NEW YORK – Disappointing earnings from a range of companies pushed the stock market lower Thursday, giving major indexes their third loss this week.

The stock prices of Morgan Stanley, UnitedHealth Group and others sank after they turned in weak quarterly results. Prices of commodities held steady following a wild couple of days. Government bond yields remained near their lowest point of the year as investors sought safety.

The Standard & Poor’s 500 index lost 10.40 points to close at 1,541.61, a decline of 0.7 percent.
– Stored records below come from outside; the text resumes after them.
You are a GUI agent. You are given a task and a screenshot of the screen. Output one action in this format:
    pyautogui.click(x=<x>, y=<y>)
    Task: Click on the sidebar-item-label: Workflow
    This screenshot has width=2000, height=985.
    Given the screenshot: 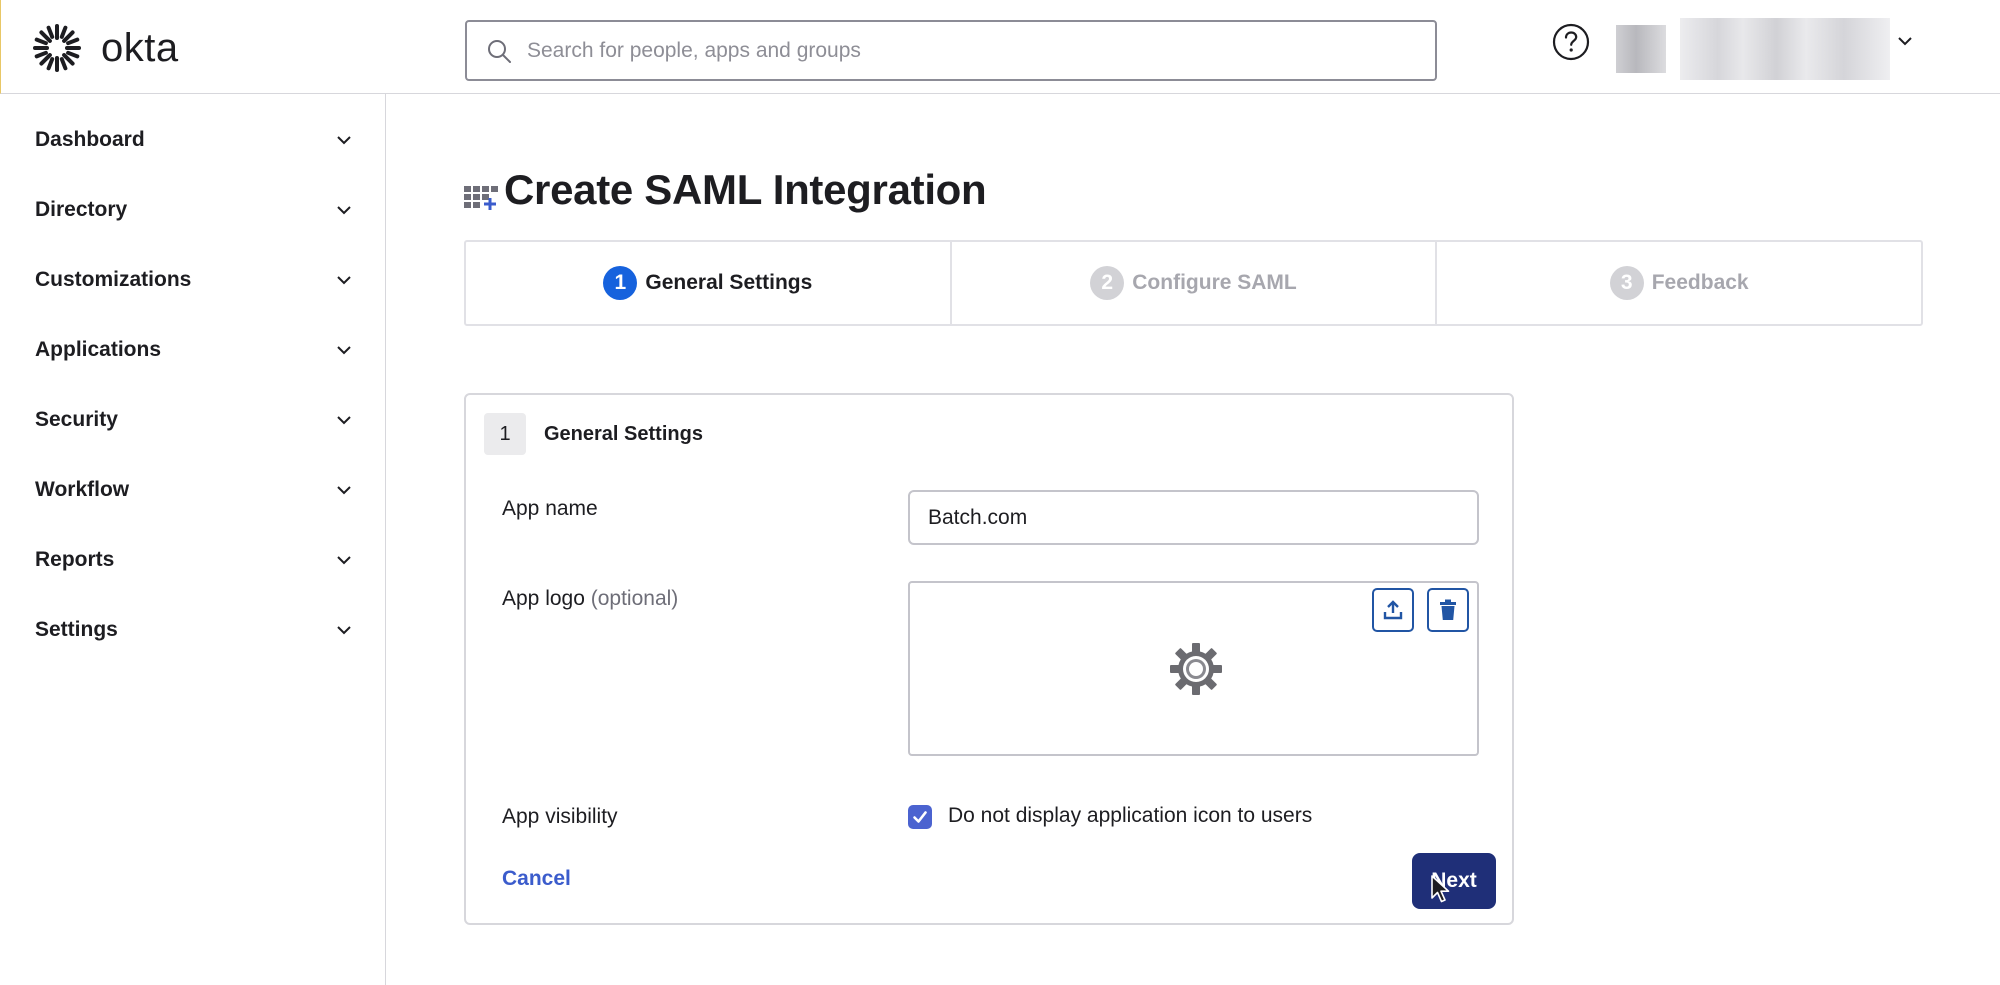 What is the action you would take?
    pyautogui.click(x=82, y=490)
    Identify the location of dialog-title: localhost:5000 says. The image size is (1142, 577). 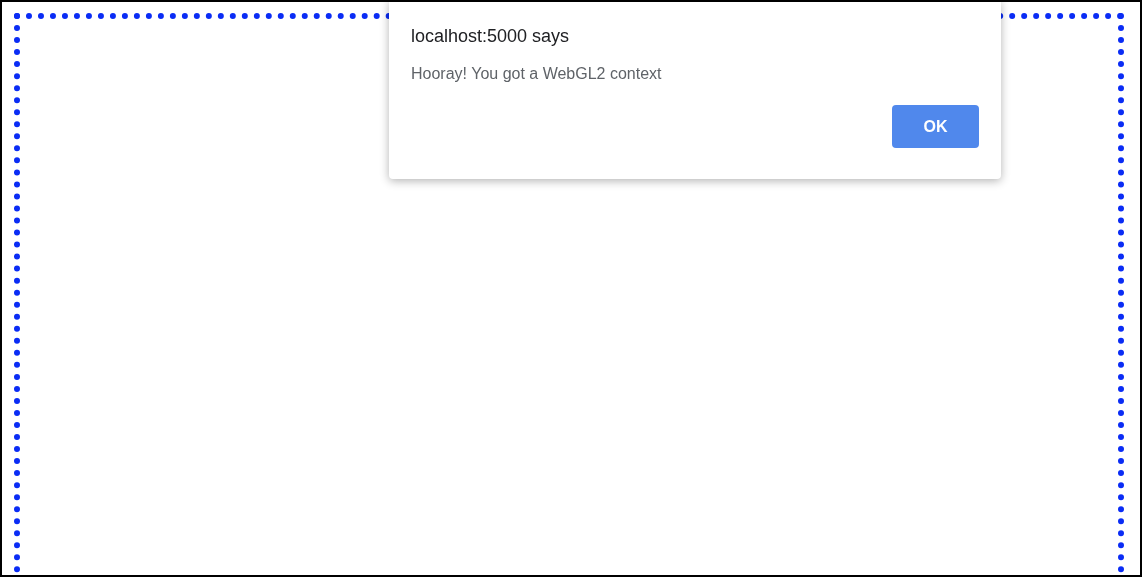
(491, 36).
Compared with the steep drops earlier this week, the losses on Thursday looked tame. The S&P 500 lost 2 percent on Monday, its worst day of the year, when a slowdown in China’s economic growth set off a rout in prices for gold, oil and other commodities and pummeled the stocks of companies that make them. After reaching a record high a week ago, the index has now slumped 3 percent.

One reason behind the market’s sudden turn might simply be that investors wanted to take some of their winnings off the table, said Joseph Tanious, global market strategist at J.P. Morgan Funds. At the start of April, the S&P 500 was already up 10 percent for 2013.
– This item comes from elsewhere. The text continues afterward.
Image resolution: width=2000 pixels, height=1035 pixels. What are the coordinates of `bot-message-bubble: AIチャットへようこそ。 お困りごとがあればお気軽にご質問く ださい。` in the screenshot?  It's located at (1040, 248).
“For a while there, it seemed like all the headlines were ‘stock market hits all-time high,’” he said. “When they see things like that, investors get nervous and look for reasons to sell.”

The market didn’t get any help from economic news Thursday. Investors pointed to reports that more people applied for unemployment benefits last week and manufacturing slowed in the mid-Atlantic region.